La Sala Primera del Tribunal Supremo ha resuelto un recurso de casación en materia de arrendamientos urbanos que se ha hecho público recientemente. Los hechos objeto de enjuiciamiento parten de la demanda interpuesta por unos arrendadores para la resolución de un contrato de arrendamiento de local de negocio anterior a la Ley de Arrendamientos Urbanos de 1994.

El juzgado de primera instancia desestimó las acciones de resolución del contrato de arrendamiento por falta de pago del IBI y de reclamación del importe de dicho impuesto sobre bienes inmuebles por entender que, aunque era exigible el IBI al arrendatario en los contratos de arrendamiento de local anteriores a la entrada en vigor de la LAU 1994, la entidad arrendataria no debía el importe del IBI de los años 2000 a 2004 porque los arrendadores no habían comunicado a la entidad arrendataria su decisión de repercutir el IBI. Esta resolución fue confirmada por la Audiencia Provincial.

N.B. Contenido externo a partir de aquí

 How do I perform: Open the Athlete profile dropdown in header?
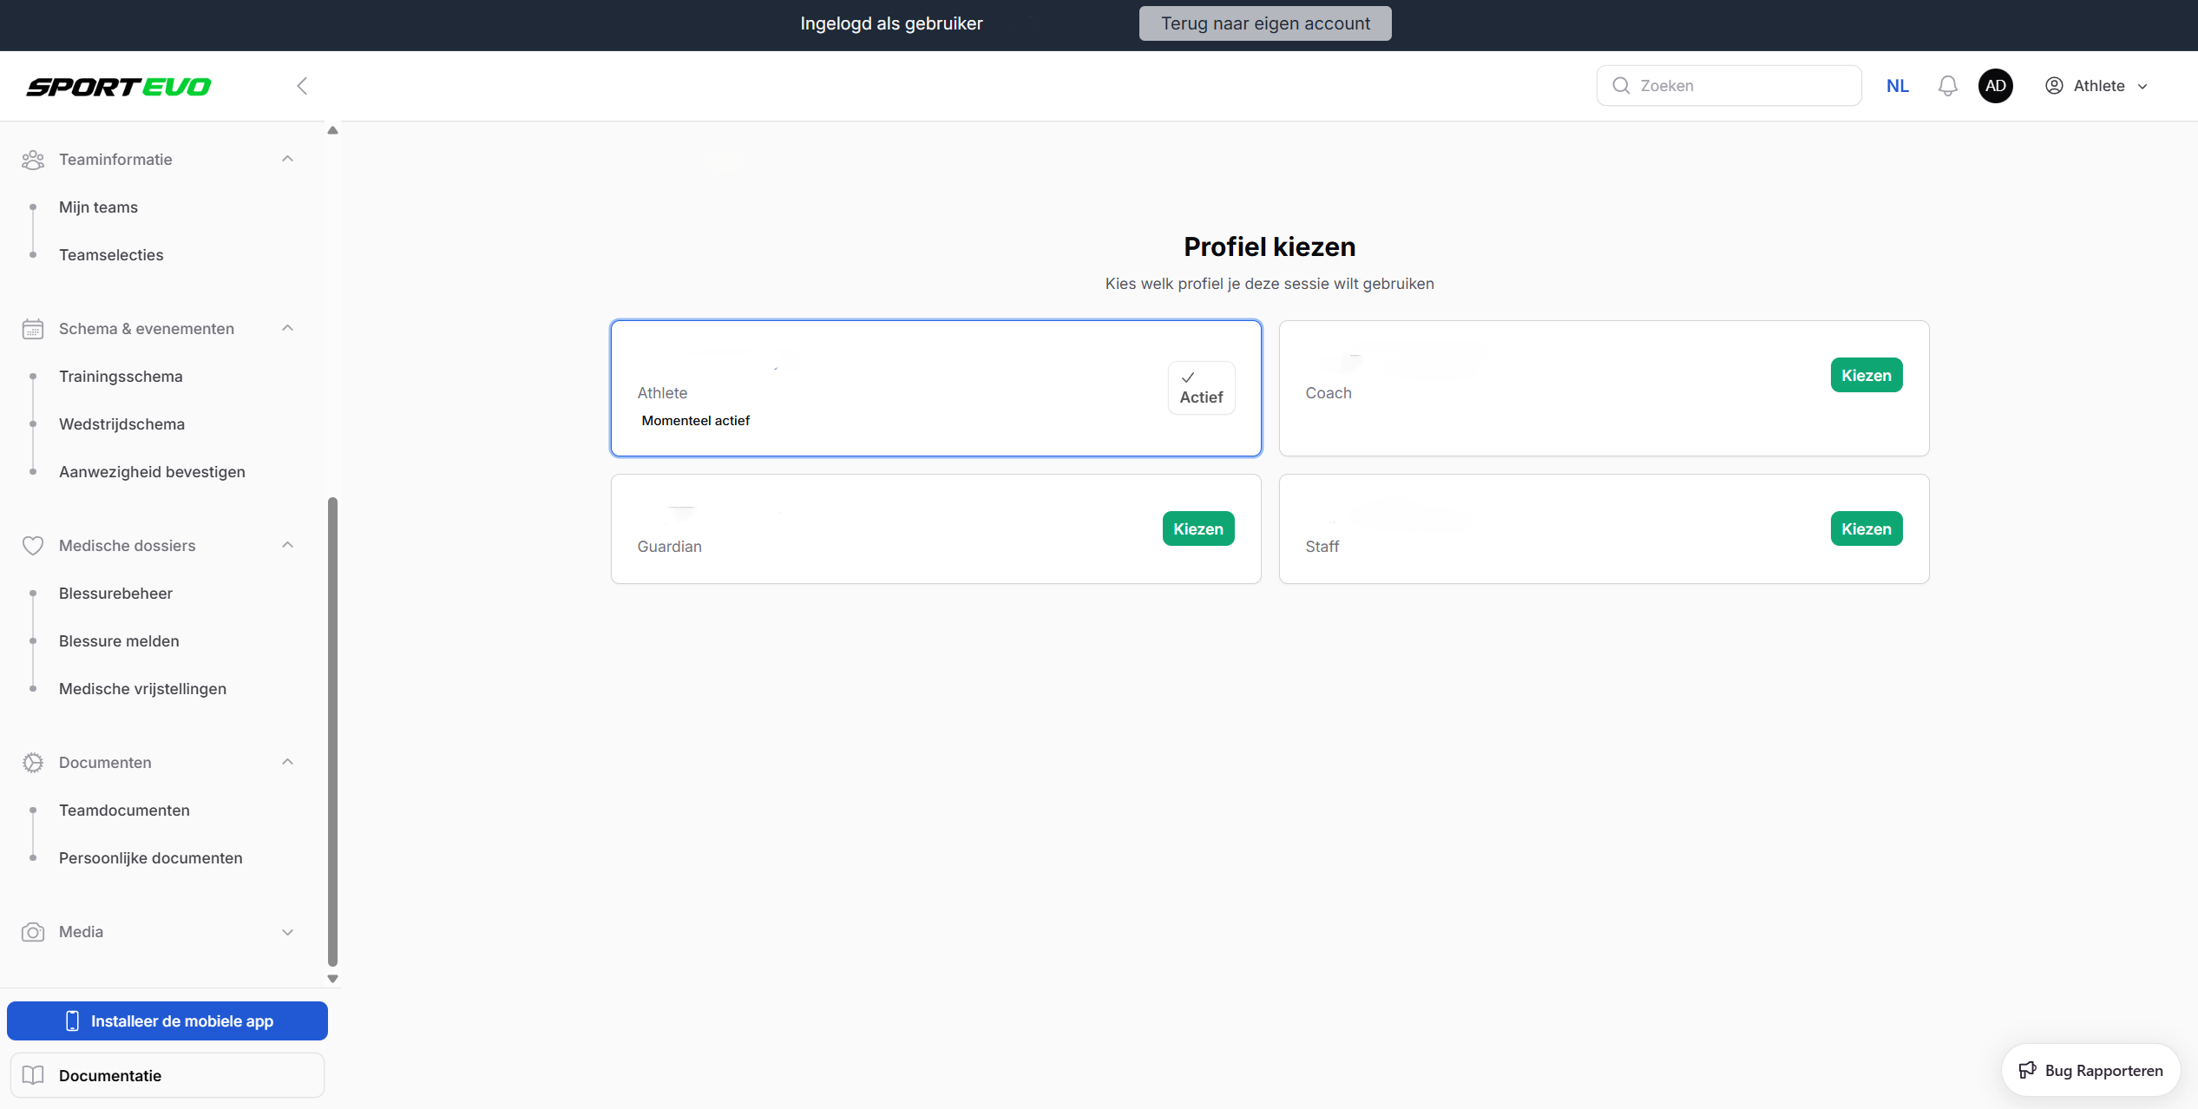click(2096, 86)
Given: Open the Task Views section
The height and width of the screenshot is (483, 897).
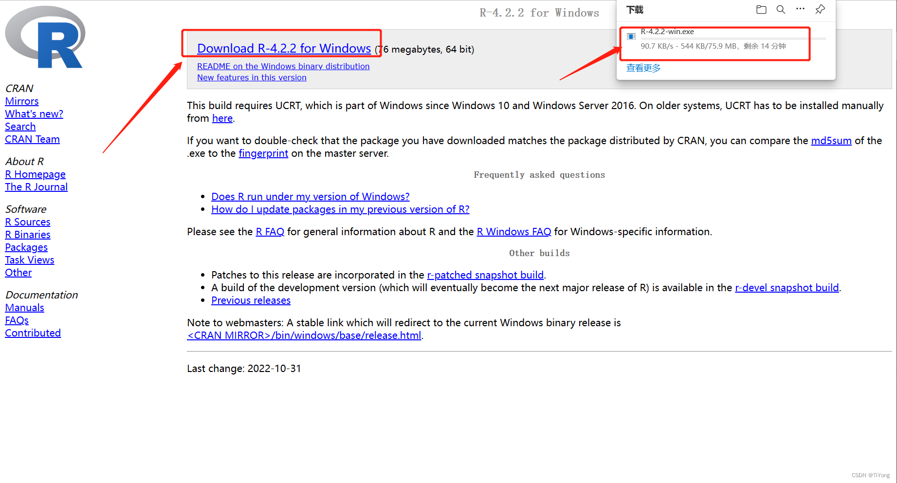Looking at the screenshot, I should point(29,260).
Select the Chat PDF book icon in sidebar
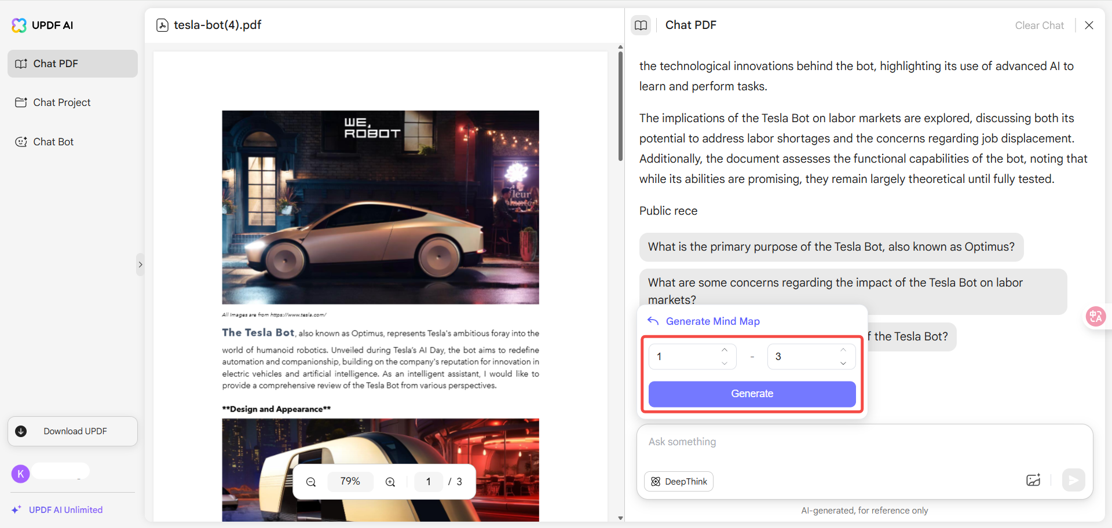1112x528 pixels. 21,64
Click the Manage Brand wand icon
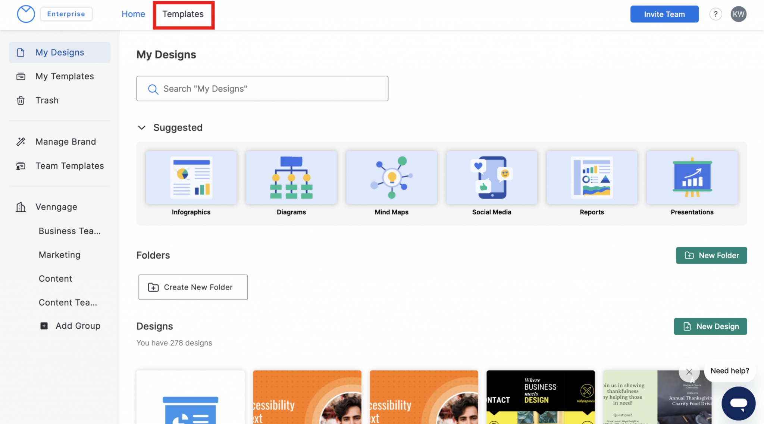This screenshot has height=424, width=764. click(21, 142)
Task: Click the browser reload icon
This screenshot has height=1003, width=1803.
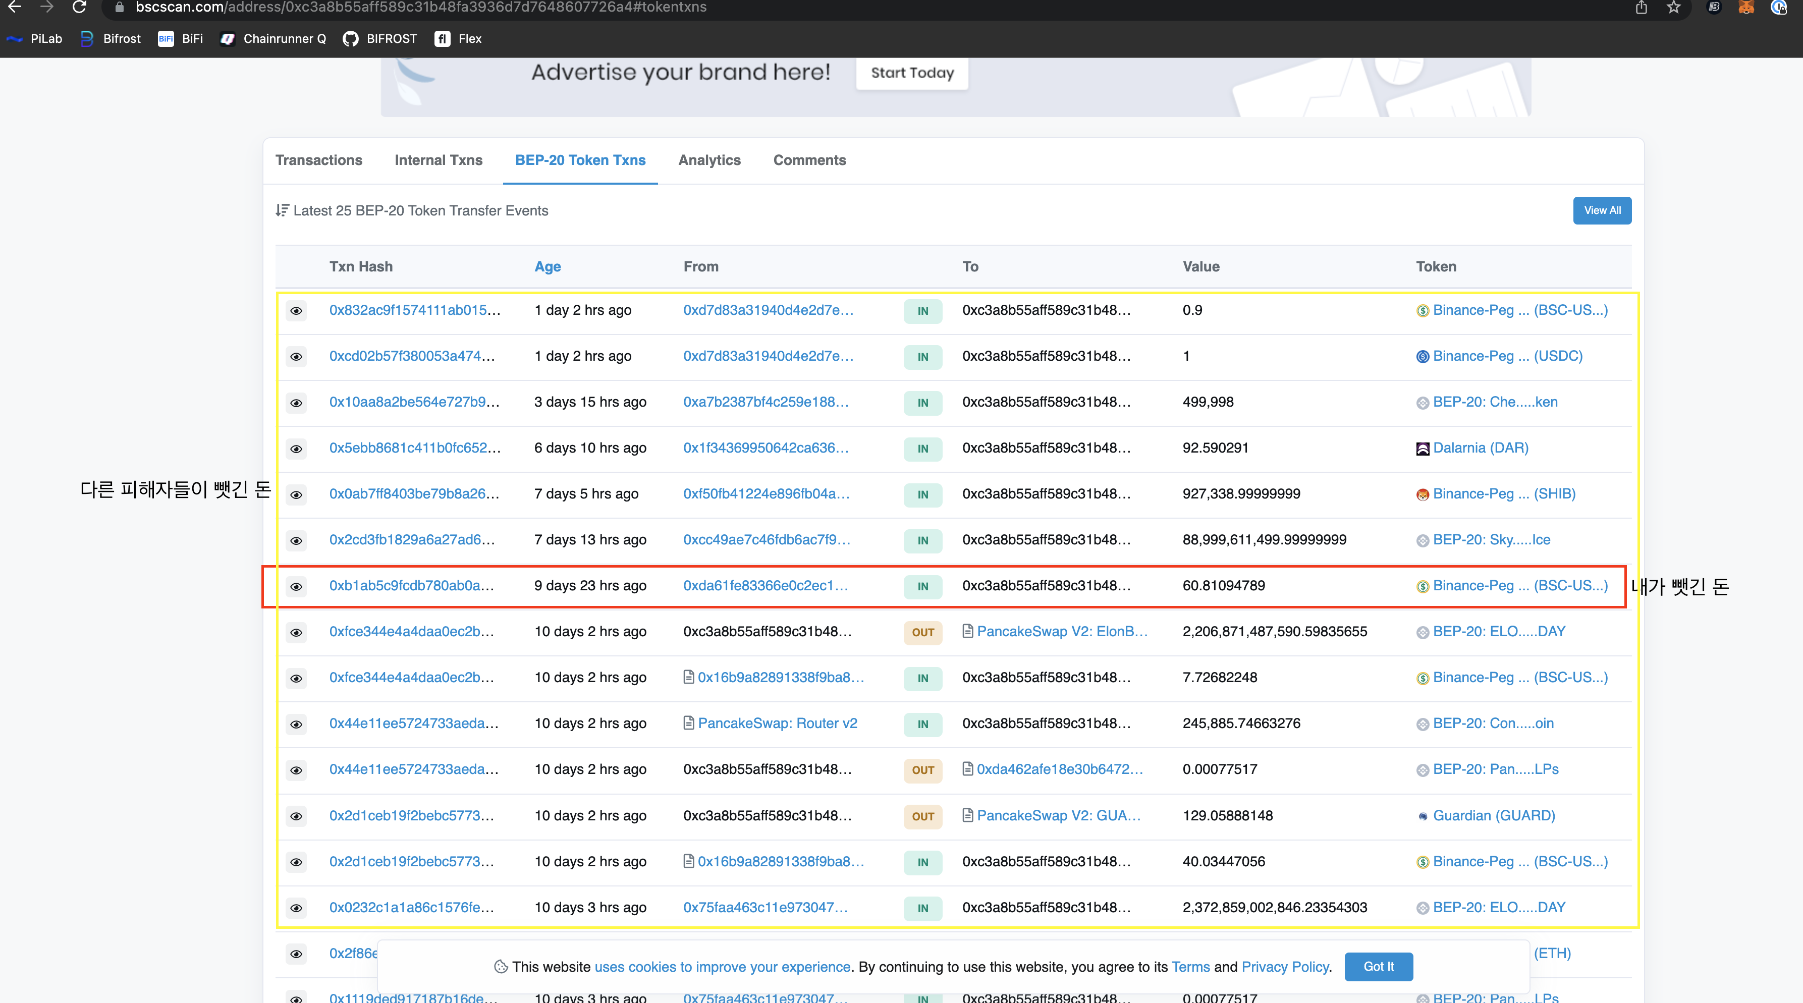Action: 79,7
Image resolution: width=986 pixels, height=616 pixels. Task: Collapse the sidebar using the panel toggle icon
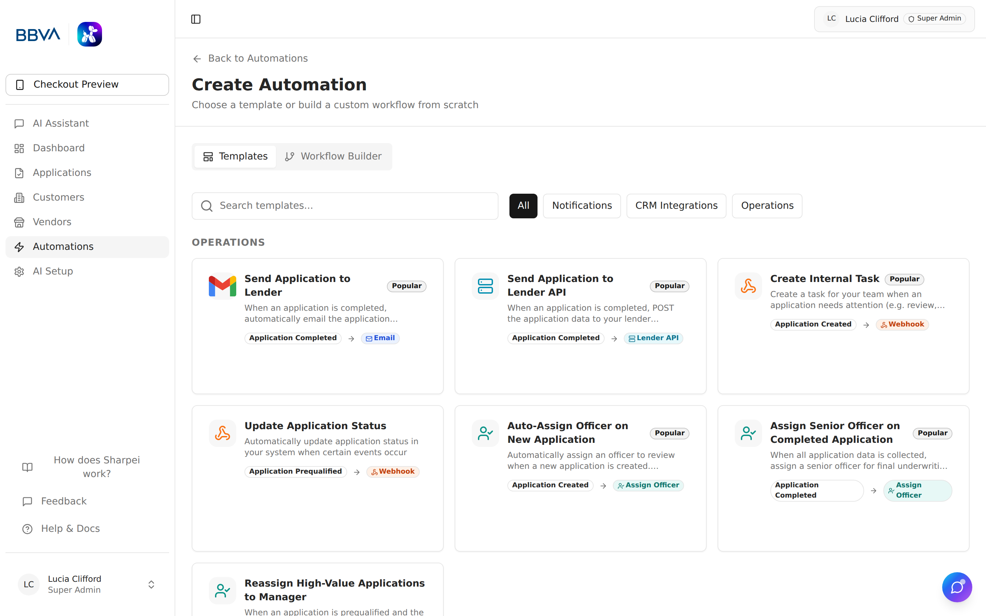tap(196, 19)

La sentencia de la Sala Primera, de la que es ponente su presidente, el magistrado Xiol Ríos, resuelve la cuestión jurídica planteada en el recurso aplicando su doctrina establecida en la sentencia de 12 de enero de 2007 que declaró que «el impago por el arrendatario del Impuesto de Bienes Inmuebles y de la repercusión por el coste de los servicios y suministros, en arrendamientos de vivienda existentes en el momento de la entrada en vigor de la nueva Ley de Arrendamientos Urbanos de 24 de noviembre de 1994, ha de considerarse como causa de resolución comprendida en el artículo 114-1ª del Texto Refundido de la Ley de Arrendamientos Urbanos de 1964»

La Sala también aclara que esta doctrina implica que para que nazca la obligación del arrendatario no es exigible que el arrendador efectúe una manifestación de voluntad de repercutir el IBI, pues es una obligación legal.

En consecuencia, como la sentencia de apelación se opone a la doctrina jurisprudencial anterior, se estima el recurso de casación con el siguiente resultado: se confirma la sentencia impugnada en cuanto desestima la acción de resolución del contrato de arrendamiento al haber sido enervada la acción de desahucio por consignación de las cantidades asimilables a la renta y se anula la sentencia recurrida en cuanto a la desestimación de la reclamación de cantidad, cuyo pago se declara procedente.

La resolución del Tribunal Supremo anula así la sentencia de la Audiencia Provincial de Sevilla, que había fallado en contra de los propietarios del local comercial al señalar que no habían comunicado al inquilino su deseo de que pagara el IBI.